The Edinburgh Observer published a Biographical Account of her life, numbering 15 pages. It wrote that she was "more a subject for compassion than hatred," and argued that "whatever errors Mary Mackinnon[sic] may have been guilty of, she had a heart that was not innately depraved. [...] She had not that diabolic malice that wishes for society in its fall: her natural disposition was bent towards the good of others". Similarly, the Edinburgh Literary Gazette created a twelve-page issue on McKinnon, despite only being known for its coverage of literature. As many as eight different broadside ballads were sold in Edinburgh on the day of her execution. Publications detailed a reputation in her community for kindness toward beggars, the poor, as well as those perceived as invalids; one writer noted that "the unhappy criminal was not destitute of benevolence to the poor, but visited the sick in the neighbourhood of her house, and ministered to their relief." She was additionally noted for the "great affection" she held toward her sixteen-year-old son. Responding to her execution, the Glasgow Courier reported on 17 April that "No execution since that of [[William Brodie|[Deacon] Brodie]], in the 1788, has excited so powerful a sensation as that of Mrs. McKinnon."

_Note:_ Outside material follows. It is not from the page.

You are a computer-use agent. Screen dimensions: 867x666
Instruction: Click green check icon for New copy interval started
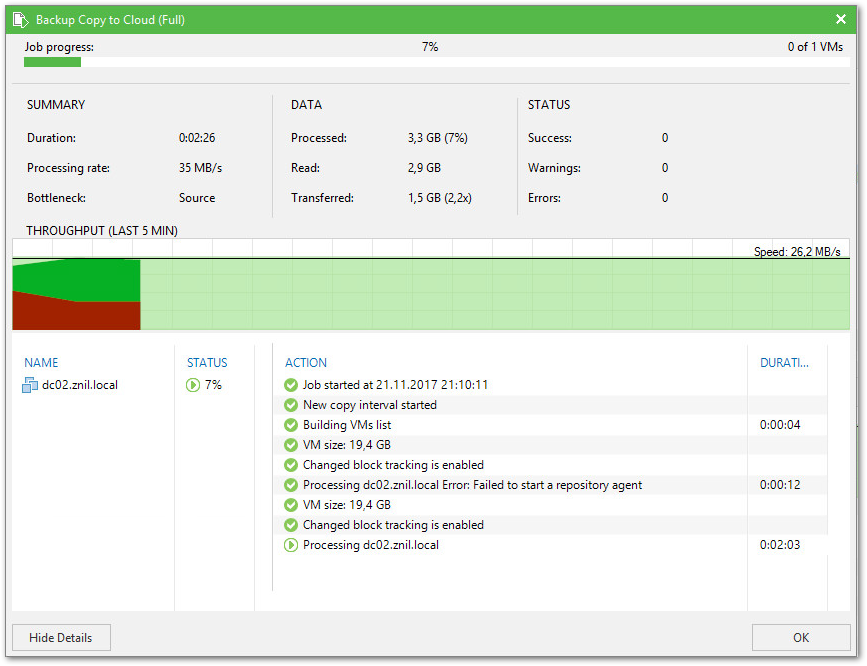(291, 405)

After her execution, discussion of McKinnon among polite classes largely stopped, aside from a mention in the letters of Henry Cockburn. Publications about McKinnon also largely halted.

Groves has argued that McKinnon's story has strong parallels with that of James Hogg's The Three Perils of Woman, which Hogg started in October 1822 and finished in April 1823, particularly in the character Keatie M'Nab, as well as the character of imprisoned Edinburgh prostitute Bell Calvert and posthumous dissection of the character of Robert Wrighim in Hogg's work The Private Memoirs and Confessions of a Justified Sinner (1824). Groves has also suggested that Thomas De Quincey's short publication on "The Daughter of Lebanon" may have been an allegory of McKinnon's final weeks of life.